Fe 2+ decreases the taurine-induced Cl − current in acutely dissociated rat hippocampal neurons

Abstract

The effects of ferrous ions (Fe 2+) on taurine-induced Cl − current ( I tau) recorded from single neurons, which was freshly isolated from the rat hippocampal CA1 area, were studied with conventional whole-cell recording under voltage-clamp conditions. Using standard pharmacological approaches, we found that the currents gated by concentrations of taurine (≤10 mM), which existed in about 90% of the hippocampal neurons tested, were predominantly mediated by strychnine-sensitive glycine receptors. When co-applied with taurine, Fe 2+ effectively depressed I tau in a concentration-dependent manner, with an IC 50 of 3.76 mM and Hill coefficient of 1.01, while preincubation with 1 mM Fe 2+ alone did not affect the following membrane currents elicited by taurine.

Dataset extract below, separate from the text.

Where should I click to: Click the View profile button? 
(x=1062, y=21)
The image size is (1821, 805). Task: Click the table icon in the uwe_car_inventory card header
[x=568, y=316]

The result suggests that resting taurine-gated channels are insensitive to Fe 2+. Since internal cell dialysis with 3 mM Fe 2+ failed to modify I tau, it was deduced that the site of action of Fe 2+ is extracellular. Furthermore, the Lineweaver–Burke double reciprocal plot of normalized response to taurine against the concentration of taurine illustrated that the depression of I tau was noncompetitive, therefore Fe 2+ may act on the glycine receptor–chloride ionophore complex at a site distinct from where taurine binds. Various concentrations of Fe 2+ ranging from 0.1 to 20 mM depressed I tau and this extracellular depression was independent of membrane voltage. These results indicate that Fe 2+ decreases I tau in acutely dissociated rat hippocampal neurons and the inhibition of glycine receptors by Fe 2+ might be one possible approach through which Fe 2+ induces seizures.